(RECORDS FOR THIS TASK)

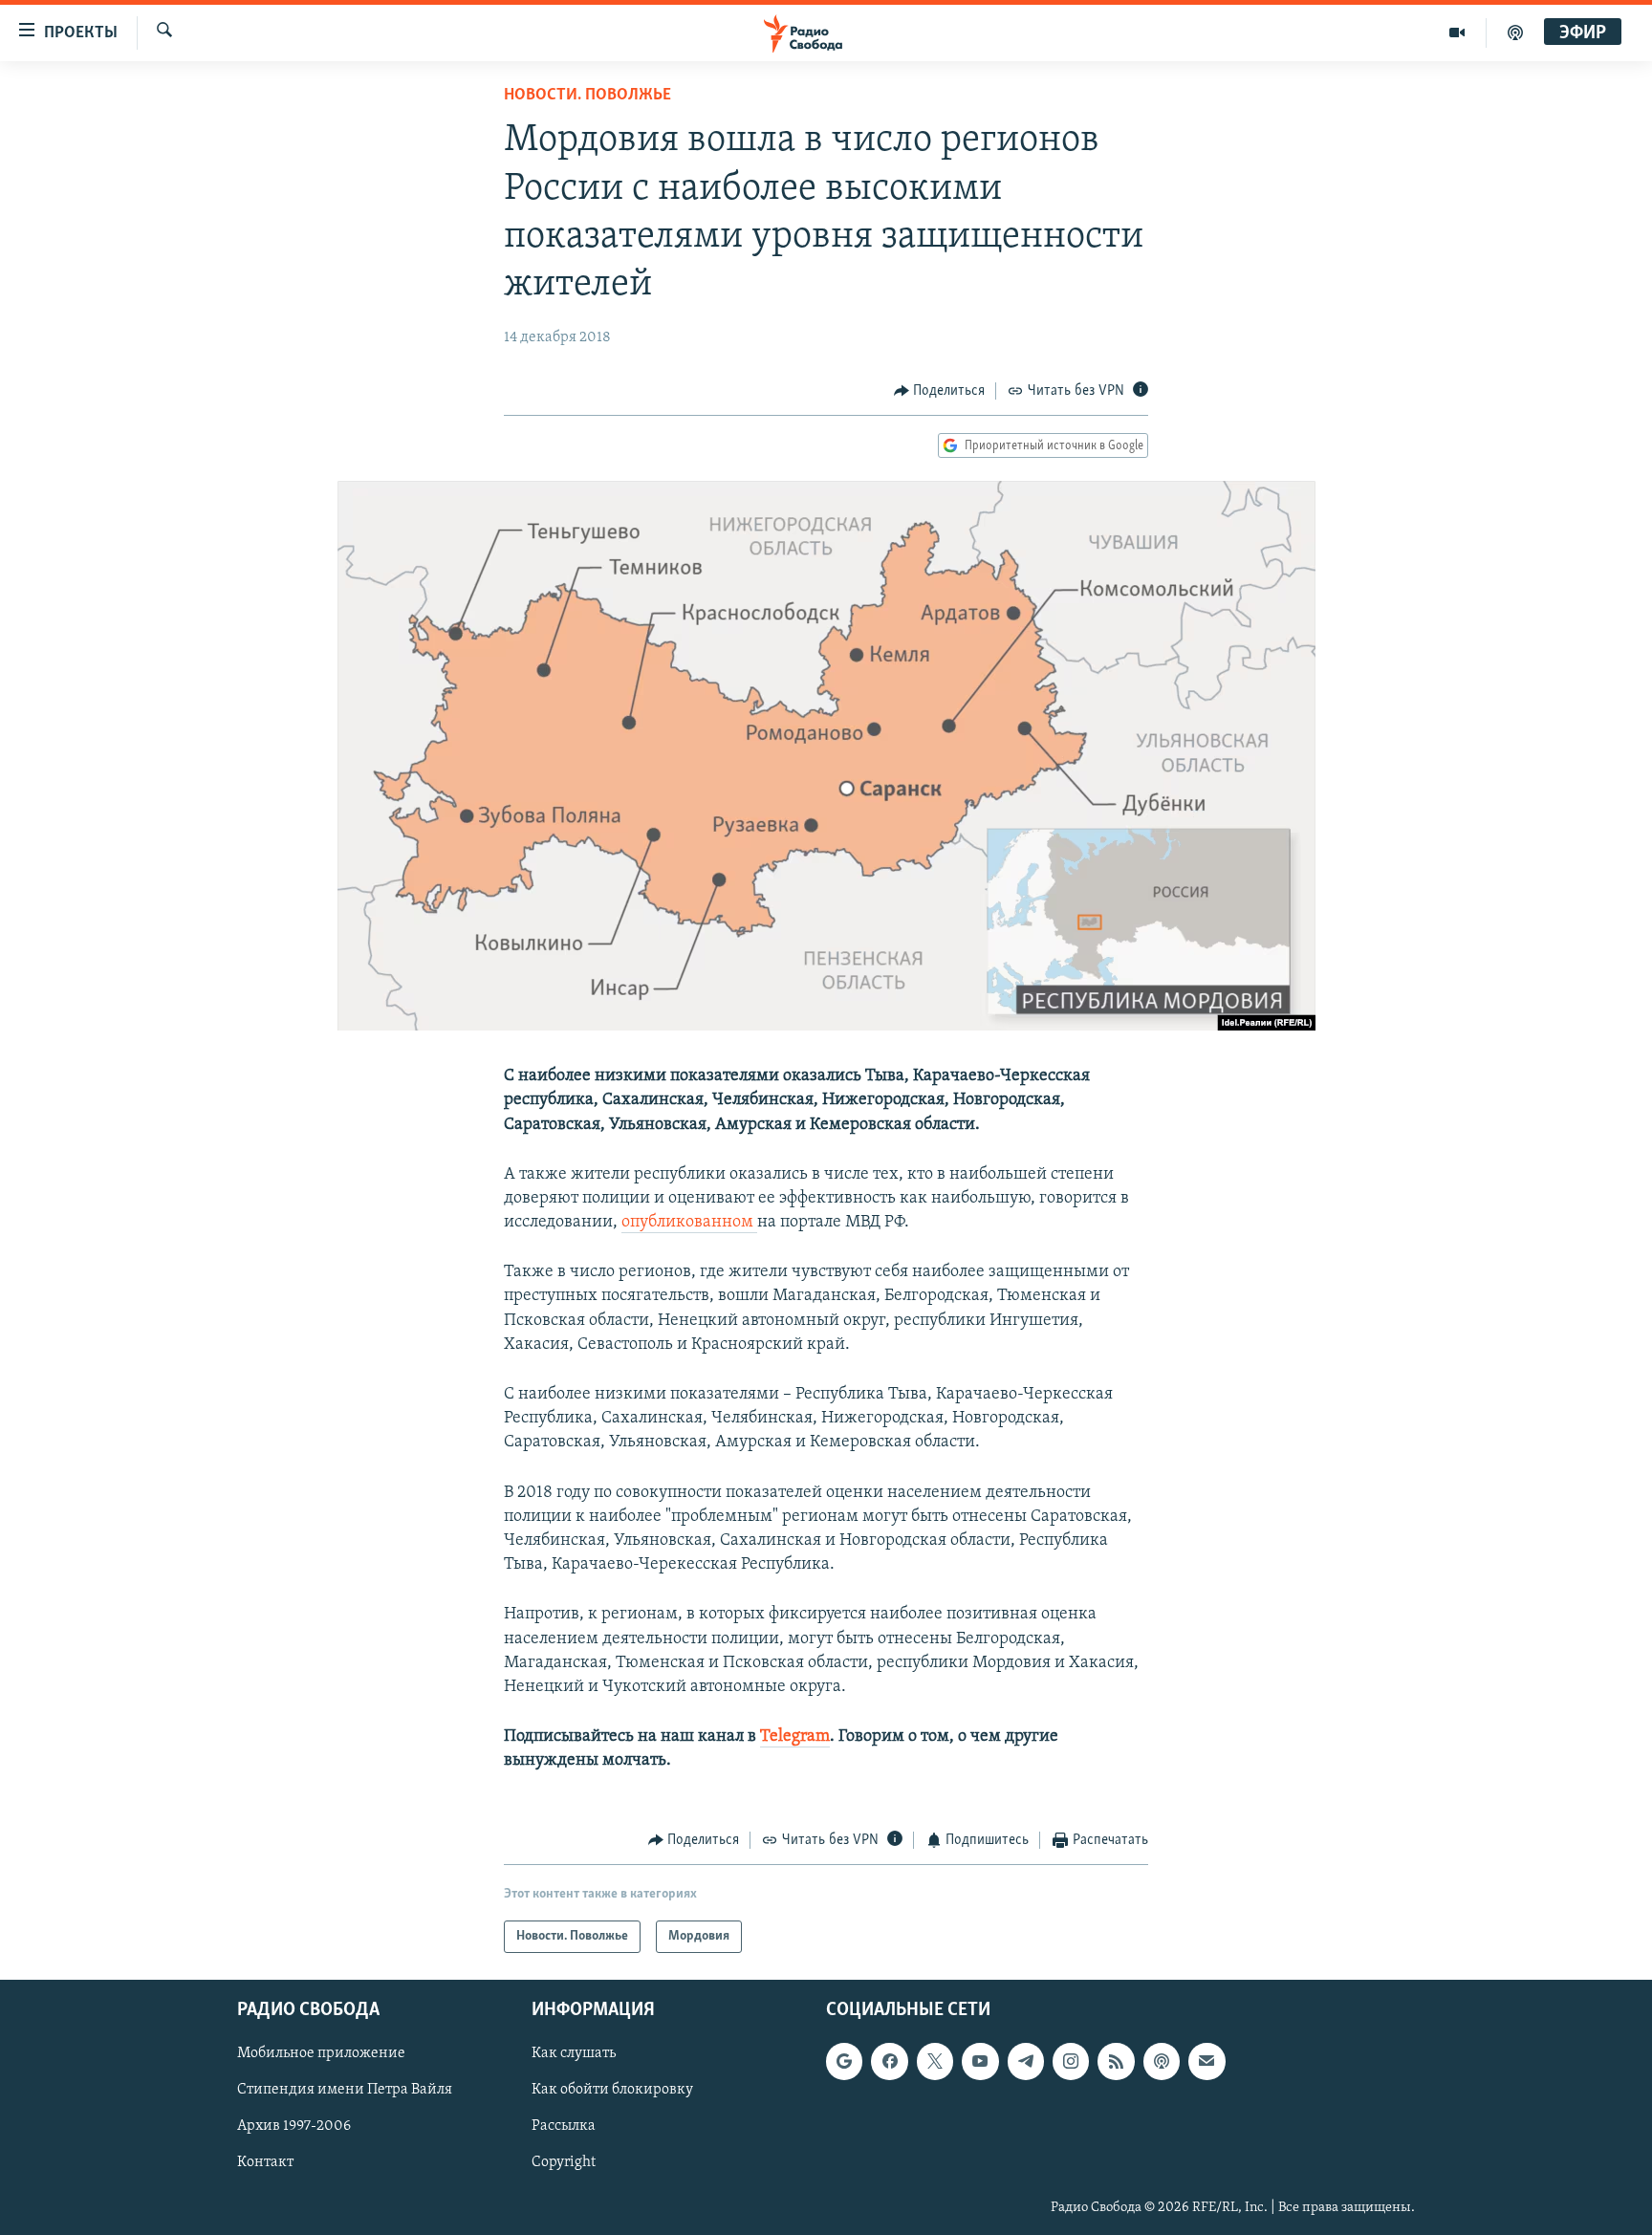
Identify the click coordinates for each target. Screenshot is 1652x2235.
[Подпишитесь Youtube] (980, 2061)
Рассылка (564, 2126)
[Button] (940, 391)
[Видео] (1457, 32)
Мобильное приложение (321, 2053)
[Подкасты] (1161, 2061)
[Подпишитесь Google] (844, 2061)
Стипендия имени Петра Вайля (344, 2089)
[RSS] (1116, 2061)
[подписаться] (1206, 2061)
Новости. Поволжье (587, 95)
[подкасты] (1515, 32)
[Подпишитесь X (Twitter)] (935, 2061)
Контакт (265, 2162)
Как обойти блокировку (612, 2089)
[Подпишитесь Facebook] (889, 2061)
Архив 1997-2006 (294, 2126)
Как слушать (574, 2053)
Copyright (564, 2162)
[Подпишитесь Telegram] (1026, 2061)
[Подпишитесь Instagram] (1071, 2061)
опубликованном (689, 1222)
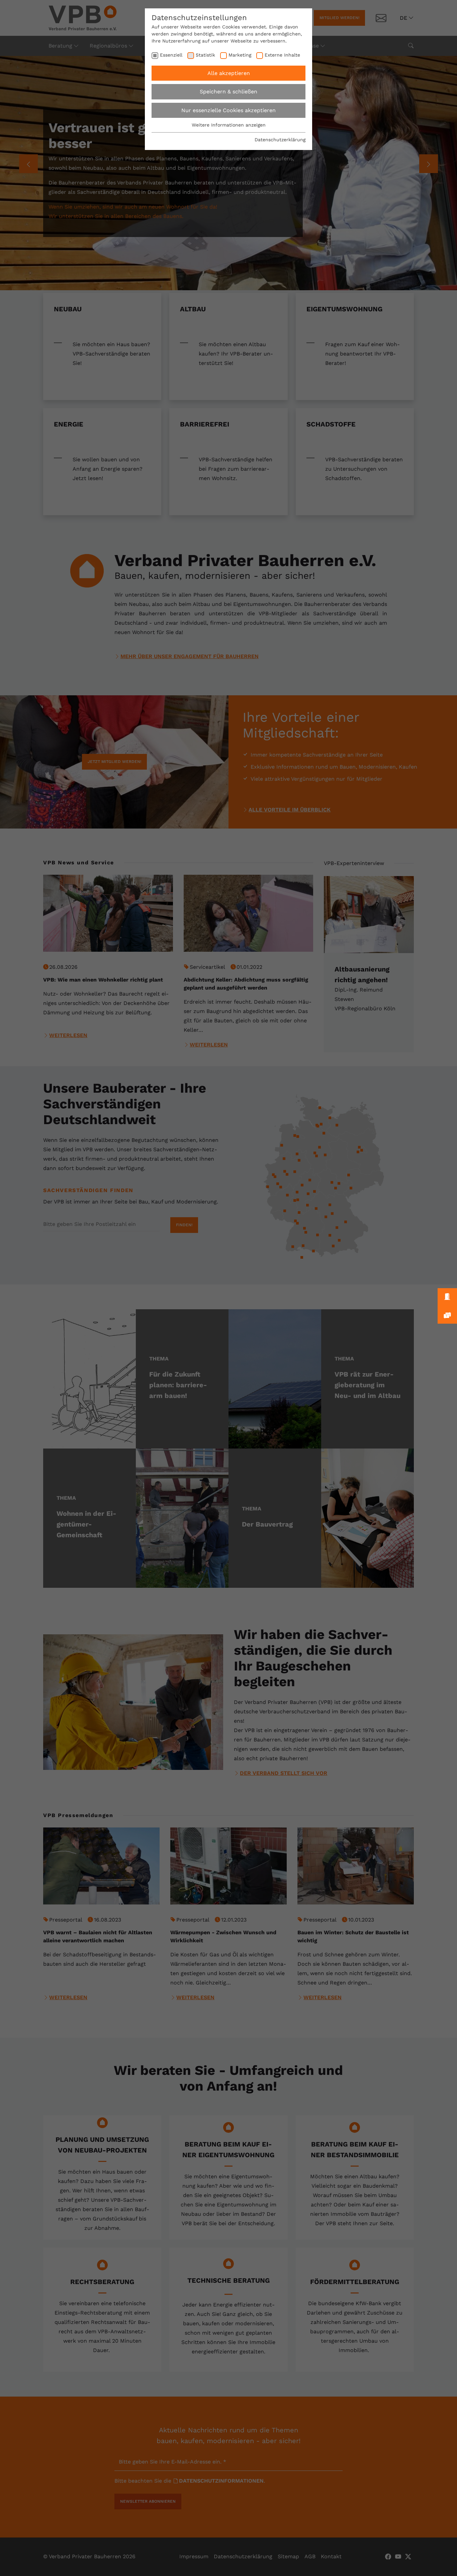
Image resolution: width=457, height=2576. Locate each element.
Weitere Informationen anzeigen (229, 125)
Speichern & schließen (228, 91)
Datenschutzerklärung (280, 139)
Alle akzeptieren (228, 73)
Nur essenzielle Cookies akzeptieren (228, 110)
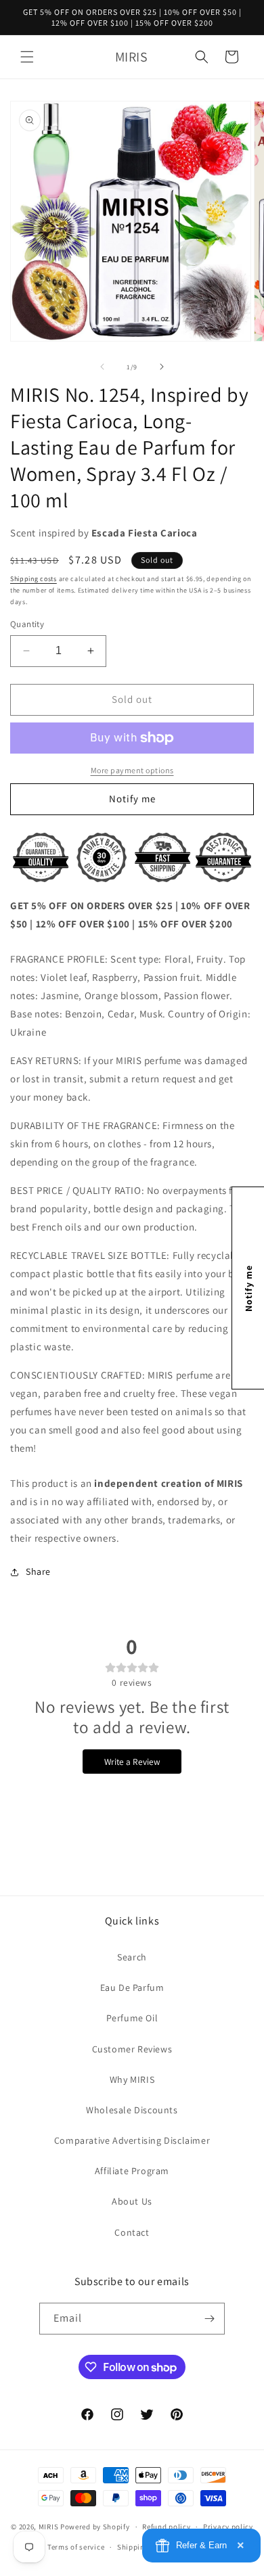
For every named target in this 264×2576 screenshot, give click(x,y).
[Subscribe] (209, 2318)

(End RECORDS FOR THIS TASK)

• HOW TO COMPLETE THIS TASK: Without the pictures, return all the entries above exactly as they stand.

• ANSWER SECTION:
Identify the click coordinates for each target. Screenshot is 1652x2235.
[Подпишитесь Youtube] (980, 2061)
Рассылка (564, 2126)
[Button] (940, 391)
[Видео] (1457, 32)
Мобильное приложение (321, 2053)
[Подкасты] (1161, 2061)
[Подпишитесь Google] (844, 2061)
Стипендия имени Петра Вайля (344, 2089)
[RSS] (1116, 2061)
[подписаться] (1206, 2061)
Новости. Поволжье (587, 95)
[подкасты] (1515, 32)
[Подпишитесь X (Twitter)] (935, 2061)
Контакт (265, 2162)
Как обойти блокировку (612, 2089)
[Подпишитесь Facebook] (889, 2061)
Архив 1997-2006 (294, 2126)
Как слушать (574, 2053)
Copyright (564, 2162)
[Подпишитесь Telegram] (1026, 2061)
[Подпишитесь Instagram] (1071, 2061)
опубликованном (689, 1222)
Image resolution: width=457, height=2576. Locate each element.
Weitere Informationen anzeigen (229, 125)
Speichern & schließen (228, 91)
Datenschutzerklärung (280, 139)
Alle akzeptieren (228, 73)
Nur essenzielle Cookies akzeptieren (228, 110)
For every named target in this 264×2576 screenshot, give click(x,y).
[Subscribe] (209, 2318)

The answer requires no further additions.